Related Work & Insights¶
- vs. Standard CLIP Few-Shot / CLIP-LoRA-Vision (baseline): These allow sinks to grow in deep layers; TIR inhibits them explicitly, providing stable +2pt gains in a plug-and-play manner.
- vs. DINO-based CDFSL (ReCIT, REAP, etc.): Many such methods use DINO backbones or require source data. TIR achieves superior 1-shot performance within a source-free CLIP framework.

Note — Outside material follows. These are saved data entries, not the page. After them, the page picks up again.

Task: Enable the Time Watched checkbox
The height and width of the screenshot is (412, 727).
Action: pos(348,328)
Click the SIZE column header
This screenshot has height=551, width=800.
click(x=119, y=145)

- vs. Prior Attention Sink Research: Previous work viewed sinks as information aggregators or sources of hallucinations in general tasks. This work is the first to identify their negative role in CDFSL fine-tuning and link them to domain adaptation shortcuts.
Rating¶
- Novelty: ⭐⭐⭐⭐⭐ First to reveal that CDFSL fine-tuning exacerbates attention sinks and provides a mechanism-level explanation via "domain adaptation shortcuts."
- Experimental Thoroughness: ⭐⭐⭐⭐ Solid results across four benchmarks and comprehensive visualizations, though ChestX performance is weaker and hyperparameter sensitivity analysis is limited.
- Writing Quality: ⭐⭐⭐⭐⭐ Clear causal logic from phenomenon to mechanism to solution.
- Value: ⭐⭐⭐⭐ Simple, plug-and-play method with low reproduction barriers; valuable for both CDFSL and VLM attention diagnostics.